• **WHAT TO WORK ON**:
Read through the entries below and return each line with the word "mode".

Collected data
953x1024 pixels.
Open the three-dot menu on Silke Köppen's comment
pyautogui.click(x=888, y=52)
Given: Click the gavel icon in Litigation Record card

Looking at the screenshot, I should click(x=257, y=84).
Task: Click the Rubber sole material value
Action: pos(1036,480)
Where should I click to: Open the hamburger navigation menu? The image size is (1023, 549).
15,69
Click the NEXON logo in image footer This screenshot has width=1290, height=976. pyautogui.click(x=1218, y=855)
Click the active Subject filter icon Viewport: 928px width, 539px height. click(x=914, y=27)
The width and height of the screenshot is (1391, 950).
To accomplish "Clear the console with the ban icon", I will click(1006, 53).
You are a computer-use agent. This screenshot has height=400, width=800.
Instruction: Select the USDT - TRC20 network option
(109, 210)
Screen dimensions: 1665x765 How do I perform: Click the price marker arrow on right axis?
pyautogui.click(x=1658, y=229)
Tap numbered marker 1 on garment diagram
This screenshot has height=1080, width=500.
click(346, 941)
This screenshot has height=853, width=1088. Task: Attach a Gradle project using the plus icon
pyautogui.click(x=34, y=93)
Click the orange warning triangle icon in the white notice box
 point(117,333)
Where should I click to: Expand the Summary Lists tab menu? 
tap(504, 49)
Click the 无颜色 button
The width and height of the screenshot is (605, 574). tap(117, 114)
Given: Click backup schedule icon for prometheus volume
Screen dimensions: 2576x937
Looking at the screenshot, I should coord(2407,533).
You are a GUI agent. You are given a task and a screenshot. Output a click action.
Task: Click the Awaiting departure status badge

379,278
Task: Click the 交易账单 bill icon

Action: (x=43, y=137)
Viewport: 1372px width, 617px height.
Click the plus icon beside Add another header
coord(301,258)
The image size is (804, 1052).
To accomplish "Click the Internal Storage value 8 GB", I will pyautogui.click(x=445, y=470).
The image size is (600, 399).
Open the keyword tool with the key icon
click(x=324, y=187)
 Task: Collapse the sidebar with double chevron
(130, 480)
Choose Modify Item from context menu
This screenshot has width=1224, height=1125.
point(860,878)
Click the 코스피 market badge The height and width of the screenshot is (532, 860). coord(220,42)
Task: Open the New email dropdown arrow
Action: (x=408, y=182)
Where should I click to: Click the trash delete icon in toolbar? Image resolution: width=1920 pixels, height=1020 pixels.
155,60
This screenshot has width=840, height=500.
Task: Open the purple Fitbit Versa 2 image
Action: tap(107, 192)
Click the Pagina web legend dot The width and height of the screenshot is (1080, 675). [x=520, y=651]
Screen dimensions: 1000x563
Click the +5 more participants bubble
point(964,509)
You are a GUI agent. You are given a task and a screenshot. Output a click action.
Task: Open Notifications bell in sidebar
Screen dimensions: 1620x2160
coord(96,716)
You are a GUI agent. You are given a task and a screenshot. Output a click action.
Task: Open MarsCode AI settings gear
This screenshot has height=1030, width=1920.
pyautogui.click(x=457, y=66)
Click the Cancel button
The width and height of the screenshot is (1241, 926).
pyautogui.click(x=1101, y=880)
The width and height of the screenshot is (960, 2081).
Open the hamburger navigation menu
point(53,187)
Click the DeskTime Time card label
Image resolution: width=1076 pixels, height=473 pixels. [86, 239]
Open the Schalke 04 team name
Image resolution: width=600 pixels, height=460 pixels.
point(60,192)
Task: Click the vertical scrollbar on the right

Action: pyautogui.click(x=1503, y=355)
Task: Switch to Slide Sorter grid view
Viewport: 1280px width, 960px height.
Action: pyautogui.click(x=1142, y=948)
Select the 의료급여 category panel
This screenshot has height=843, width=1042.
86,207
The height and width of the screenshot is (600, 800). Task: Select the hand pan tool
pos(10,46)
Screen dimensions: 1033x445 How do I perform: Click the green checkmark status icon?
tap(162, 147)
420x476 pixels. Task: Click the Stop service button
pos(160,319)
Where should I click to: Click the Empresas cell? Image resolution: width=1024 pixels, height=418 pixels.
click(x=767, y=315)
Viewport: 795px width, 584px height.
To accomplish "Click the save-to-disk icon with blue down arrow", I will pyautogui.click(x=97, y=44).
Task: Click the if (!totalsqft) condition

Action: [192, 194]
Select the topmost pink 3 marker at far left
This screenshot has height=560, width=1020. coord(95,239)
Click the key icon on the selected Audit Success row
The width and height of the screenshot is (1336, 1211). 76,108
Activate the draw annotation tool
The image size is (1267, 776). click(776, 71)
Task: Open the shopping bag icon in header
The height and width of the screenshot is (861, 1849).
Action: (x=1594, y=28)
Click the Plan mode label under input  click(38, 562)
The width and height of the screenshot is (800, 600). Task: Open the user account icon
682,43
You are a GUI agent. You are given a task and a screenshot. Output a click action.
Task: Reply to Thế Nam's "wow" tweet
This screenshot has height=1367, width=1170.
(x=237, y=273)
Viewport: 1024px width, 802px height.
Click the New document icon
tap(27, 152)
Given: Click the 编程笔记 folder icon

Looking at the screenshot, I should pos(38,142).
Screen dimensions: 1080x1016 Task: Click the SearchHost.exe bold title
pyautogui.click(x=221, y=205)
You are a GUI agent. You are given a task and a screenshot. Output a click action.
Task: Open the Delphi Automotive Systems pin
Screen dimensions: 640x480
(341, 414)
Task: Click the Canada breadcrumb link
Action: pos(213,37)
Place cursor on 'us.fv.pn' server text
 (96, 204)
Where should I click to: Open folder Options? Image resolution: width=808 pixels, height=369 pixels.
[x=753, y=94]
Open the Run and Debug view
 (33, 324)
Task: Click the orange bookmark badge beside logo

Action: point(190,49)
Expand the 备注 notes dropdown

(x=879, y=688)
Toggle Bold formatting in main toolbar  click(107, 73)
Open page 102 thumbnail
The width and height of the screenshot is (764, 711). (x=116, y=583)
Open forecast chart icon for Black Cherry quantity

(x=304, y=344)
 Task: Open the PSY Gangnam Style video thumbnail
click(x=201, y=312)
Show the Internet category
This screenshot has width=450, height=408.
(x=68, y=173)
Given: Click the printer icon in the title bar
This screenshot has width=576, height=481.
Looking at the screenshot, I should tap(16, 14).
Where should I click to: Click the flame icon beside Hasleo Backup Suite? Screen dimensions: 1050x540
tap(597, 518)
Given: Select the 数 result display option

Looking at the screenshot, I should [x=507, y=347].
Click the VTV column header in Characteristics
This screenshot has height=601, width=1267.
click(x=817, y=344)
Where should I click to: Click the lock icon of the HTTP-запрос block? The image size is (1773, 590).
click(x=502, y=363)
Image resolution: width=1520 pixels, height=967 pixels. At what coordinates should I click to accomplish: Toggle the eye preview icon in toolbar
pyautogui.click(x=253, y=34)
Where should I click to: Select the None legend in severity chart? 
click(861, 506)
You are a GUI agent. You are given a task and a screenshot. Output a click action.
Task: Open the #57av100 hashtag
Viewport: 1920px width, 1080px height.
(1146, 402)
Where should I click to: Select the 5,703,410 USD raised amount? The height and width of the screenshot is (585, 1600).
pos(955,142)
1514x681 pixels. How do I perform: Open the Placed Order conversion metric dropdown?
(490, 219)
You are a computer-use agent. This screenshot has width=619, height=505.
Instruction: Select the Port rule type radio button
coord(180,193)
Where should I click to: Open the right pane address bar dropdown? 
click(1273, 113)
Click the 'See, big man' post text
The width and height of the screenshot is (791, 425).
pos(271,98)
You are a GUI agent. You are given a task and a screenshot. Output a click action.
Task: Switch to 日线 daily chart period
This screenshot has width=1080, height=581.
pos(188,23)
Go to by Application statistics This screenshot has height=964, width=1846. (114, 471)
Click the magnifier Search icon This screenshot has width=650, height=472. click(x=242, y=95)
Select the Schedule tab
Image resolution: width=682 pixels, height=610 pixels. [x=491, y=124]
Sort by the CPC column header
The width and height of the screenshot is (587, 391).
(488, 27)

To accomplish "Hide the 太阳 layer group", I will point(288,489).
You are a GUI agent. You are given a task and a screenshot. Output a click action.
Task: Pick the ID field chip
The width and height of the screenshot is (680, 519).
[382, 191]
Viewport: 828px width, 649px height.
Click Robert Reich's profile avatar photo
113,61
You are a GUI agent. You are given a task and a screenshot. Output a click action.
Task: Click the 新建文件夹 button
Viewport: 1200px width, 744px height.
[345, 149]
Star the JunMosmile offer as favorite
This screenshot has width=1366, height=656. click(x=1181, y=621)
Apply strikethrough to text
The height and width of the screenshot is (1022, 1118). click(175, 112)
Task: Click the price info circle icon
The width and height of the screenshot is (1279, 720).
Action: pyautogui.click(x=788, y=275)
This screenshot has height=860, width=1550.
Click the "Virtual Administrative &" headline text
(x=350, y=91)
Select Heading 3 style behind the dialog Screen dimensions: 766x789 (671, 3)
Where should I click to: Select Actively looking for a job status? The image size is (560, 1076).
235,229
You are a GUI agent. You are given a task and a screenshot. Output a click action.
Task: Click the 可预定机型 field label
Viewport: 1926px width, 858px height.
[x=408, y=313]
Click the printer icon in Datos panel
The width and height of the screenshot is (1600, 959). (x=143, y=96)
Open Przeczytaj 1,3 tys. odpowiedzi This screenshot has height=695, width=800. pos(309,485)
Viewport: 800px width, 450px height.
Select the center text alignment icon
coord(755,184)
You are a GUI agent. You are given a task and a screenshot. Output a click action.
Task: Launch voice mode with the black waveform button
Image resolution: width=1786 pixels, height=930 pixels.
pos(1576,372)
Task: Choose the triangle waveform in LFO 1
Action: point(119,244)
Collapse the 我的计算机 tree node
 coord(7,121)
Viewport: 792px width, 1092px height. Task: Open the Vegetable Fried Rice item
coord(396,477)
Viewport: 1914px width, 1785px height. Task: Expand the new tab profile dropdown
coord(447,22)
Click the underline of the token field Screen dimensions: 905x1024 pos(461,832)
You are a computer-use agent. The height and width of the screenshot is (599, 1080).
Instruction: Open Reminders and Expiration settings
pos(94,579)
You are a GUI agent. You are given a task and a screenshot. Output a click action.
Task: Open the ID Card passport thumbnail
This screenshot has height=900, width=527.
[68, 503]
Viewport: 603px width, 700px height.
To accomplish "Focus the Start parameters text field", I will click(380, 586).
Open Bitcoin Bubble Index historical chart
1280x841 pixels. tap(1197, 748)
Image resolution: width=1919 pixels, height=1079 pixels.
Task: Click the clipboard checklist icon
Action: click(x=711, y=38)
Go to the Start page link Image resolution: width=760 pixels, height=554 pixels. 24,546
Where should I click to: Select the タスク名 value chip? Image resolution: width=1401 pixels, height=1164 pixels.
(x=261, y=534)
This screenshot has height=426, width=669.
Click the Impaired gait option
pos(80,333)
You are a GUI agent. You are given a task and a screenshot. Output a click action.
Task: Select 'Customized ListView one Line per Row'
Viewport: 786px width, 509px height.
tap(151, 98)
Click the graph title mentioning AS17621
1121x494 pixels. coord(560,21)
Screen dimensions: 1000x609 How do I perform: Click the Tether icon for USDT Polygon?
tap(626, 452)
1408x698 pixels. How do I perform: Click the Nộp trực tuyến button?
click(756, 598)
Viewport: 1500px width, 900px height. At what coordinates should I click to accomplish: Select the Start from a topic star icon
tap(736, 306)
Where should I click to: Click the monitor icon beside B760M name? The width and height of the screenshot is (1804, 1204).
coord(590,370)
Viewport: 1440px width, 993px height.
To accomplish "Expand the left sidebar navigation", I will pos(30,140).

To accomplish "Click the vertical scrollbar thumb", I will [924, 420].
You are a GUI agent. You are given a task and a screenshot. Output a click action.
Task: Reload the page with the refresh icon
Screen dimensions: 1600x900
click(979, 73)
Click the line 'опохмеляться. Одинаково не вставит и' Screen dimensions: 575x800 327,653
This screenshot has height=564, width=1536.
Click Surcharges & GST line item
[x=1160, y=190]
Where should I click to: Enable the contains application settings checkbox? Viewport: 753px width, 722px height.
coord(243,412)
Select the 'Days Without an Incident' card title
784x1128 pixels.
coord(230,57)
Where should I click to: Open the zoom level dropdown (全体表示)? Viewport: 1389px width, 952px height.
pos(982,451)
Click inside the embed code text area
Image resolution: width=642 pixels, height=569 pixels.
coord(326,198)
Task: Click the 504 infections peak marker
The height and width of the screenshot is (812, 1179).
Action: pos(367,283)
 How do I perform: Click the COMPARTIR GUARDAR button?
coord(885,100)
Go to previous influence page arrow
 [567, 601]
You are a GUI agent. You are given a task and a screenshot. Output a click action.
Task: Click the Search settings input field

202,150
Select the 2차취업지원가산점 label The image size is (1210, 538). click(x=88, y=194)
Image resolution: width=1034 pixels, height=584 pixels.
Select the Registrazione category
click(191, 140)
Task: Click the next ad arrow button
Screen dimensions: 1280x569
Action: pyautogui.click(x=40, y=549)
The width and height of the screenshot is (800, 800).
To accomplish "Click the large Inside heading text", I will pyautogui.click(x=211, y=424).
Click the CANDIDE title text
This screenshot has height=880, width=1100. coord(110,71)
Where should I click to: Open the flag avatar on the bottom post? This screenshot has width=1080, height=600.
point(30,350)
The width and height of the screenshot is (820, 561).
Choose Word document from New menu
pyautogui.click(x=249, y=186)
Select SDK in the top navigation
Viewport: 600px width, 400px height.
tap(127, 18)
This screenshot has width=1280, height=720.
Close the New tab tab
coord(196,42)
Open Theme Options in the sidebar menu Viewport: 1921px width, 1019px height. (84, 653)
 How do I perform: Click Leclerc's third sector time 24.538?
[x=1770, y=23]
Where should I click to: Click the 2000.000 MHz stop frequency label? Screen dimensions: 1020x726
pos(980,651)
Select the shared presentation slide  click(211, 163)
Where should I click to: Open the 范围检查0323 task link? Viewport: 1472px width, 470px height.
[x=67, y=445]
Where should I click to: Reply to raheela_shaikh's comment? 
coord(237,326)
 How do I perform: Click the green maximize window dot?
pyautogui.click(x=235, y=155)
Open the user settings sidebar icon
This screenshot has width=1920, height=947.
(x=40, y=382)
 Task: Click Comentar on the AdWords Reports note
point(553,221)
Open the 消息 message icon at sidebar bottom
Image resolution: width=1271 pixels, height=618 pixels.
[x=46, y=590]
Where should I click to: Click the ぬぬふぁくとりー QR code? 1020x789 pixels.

• **COMPLETED TASK**:
Click the Plan mode label under input  click(38, 562)
Task: Launch voice mode with the black waveform button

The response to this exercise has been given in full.